The case also demonstrated that the Court considered the forum (arbitration) before which the proceedings were expeditiously progressing instead of looking in the forum in which the proceedings were first commenced (court proceedings).
Based on the above analysis, the “Conditionality Test” is reasonable in order to determine and distinguish two types of set-off in international arbitration namely unconditional and conditional set-off declarations and hence whether the set-off source concerns common law or civil law jurisdiction and whether it is substantive or procedural nature is immaterial. A few of the stark differences in respect of unconditional and conditional set-off declarations are:
|S.No.||Unconditional set-off declaration||Conditional set-off declaration|
|1||Entails acknowledgment of main claim reducing the subject matter to whether set-off is justified. The main claim would be defunct, if justified else the main claim exists and must be awarded.||Does not acknowledge the main claim and respondent has the option to pursue the set-off claim in legal proceedings separately, even if the main claim is dismissed.|
|2||Does not require an active role of the arbitration tribunal.||The active role of the arbitration tribunal is essential. The tribunal shall at the time of award make the calculation of set-off.|
|3||Considered irrespective of any specific procedural requirements.||Requires actions of the arbitral tribunals associated with procedural requirements.|
The above test helps in distinguishing different types of set-off which ultimately have different legal effects. The distinction helps in international arbitral proceedings arising out of different jurisdictions and application of specific laws.

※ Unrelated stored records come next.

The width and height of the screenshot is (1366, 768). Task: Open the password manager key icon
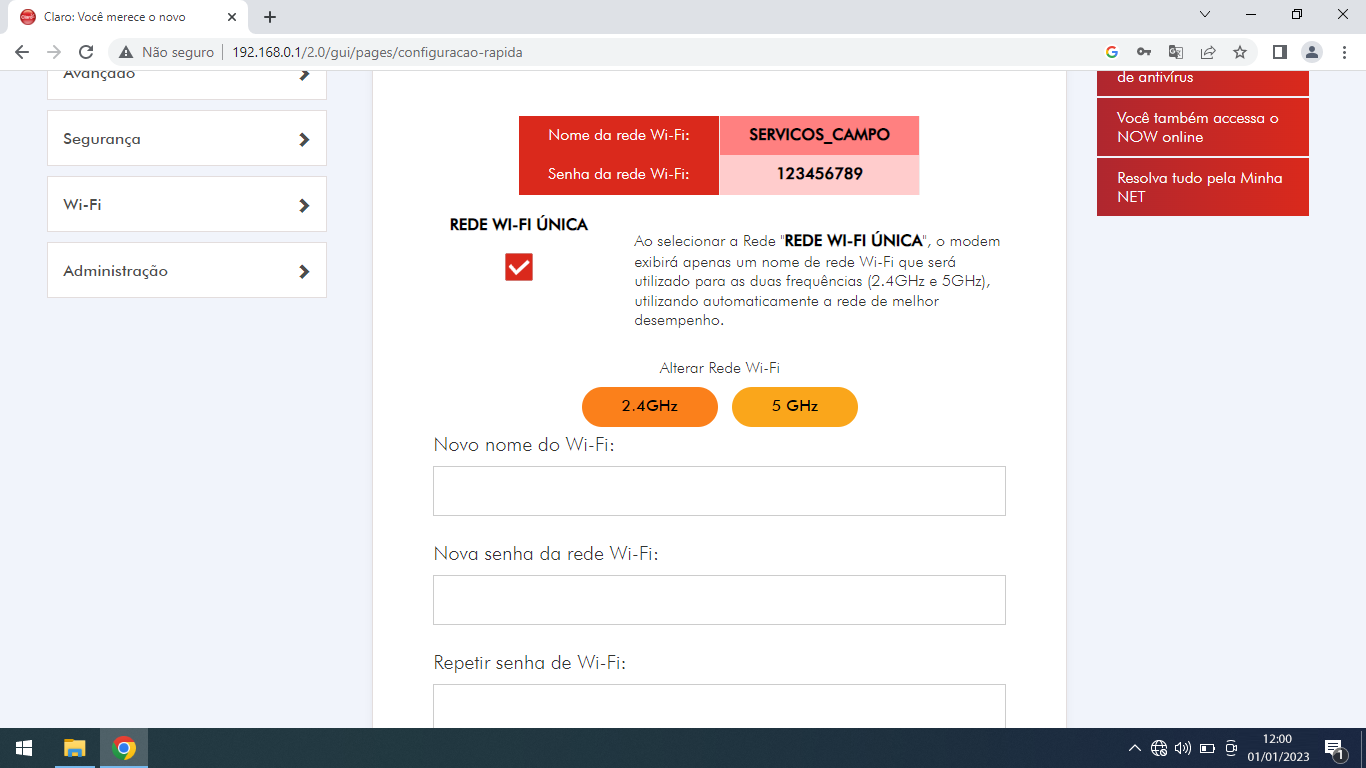[1143, 51]
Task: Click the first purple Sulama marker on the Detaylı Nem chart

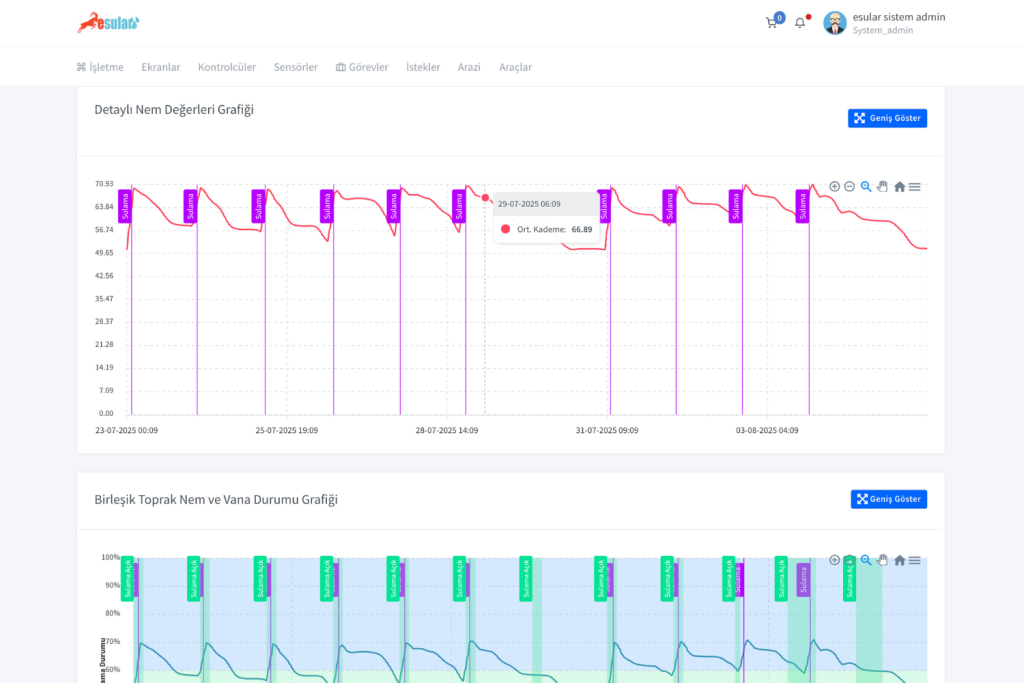Action: [125, 206]
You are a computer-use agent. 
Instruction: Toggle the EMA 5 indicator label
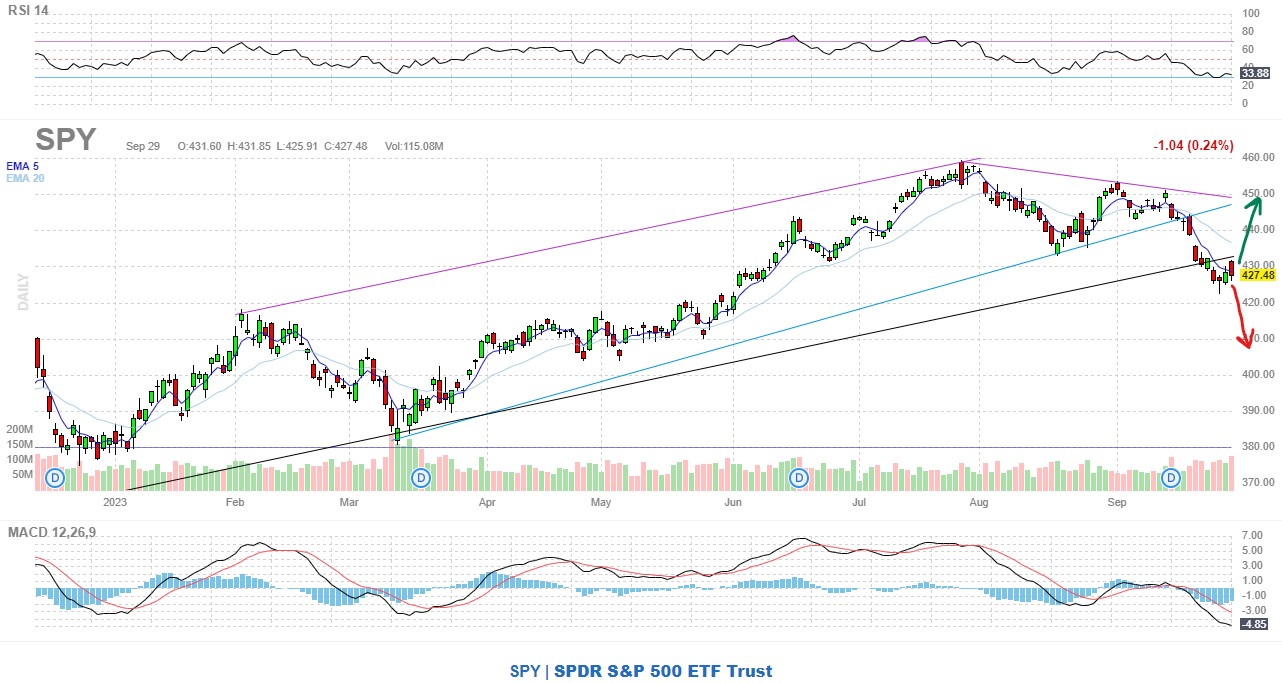[x=22, y=166]
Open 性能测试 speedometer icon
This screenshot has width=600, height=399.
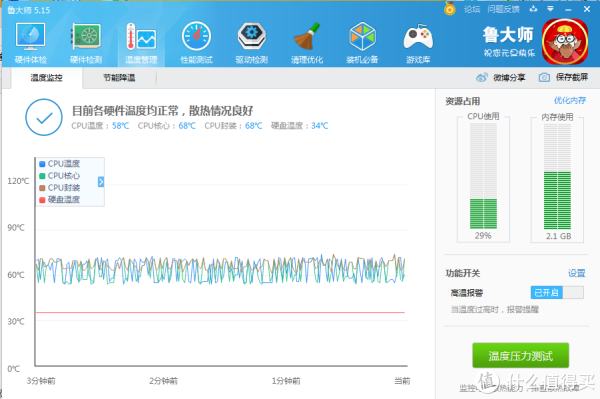coord(196,43)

Thus, the distinctions and applicability of the type of set-off defense aims to provide the following recommendations to the parties and the legal counsels to be aware of in international arbitration:
- Different legislations often lead to irrevocable acknowledgment of main claim, unless they are not expressed in the legal proceedings specifying that they are made only as a ‘subsidiary’ submission.
- With regard to the issue of jurisdiction, the rule “the judge of the action is also the judge of the objection” seems to have prominence in international arbitration. In which case, the counsel for the respondent shall necessarily ensure any potential cross claims even before another forum.
- In order to make the set-off to be considered by an arbitral tribunal, the respondent shall have to comply with the procedural rules seeking appropriate action for consideration by the tribunal.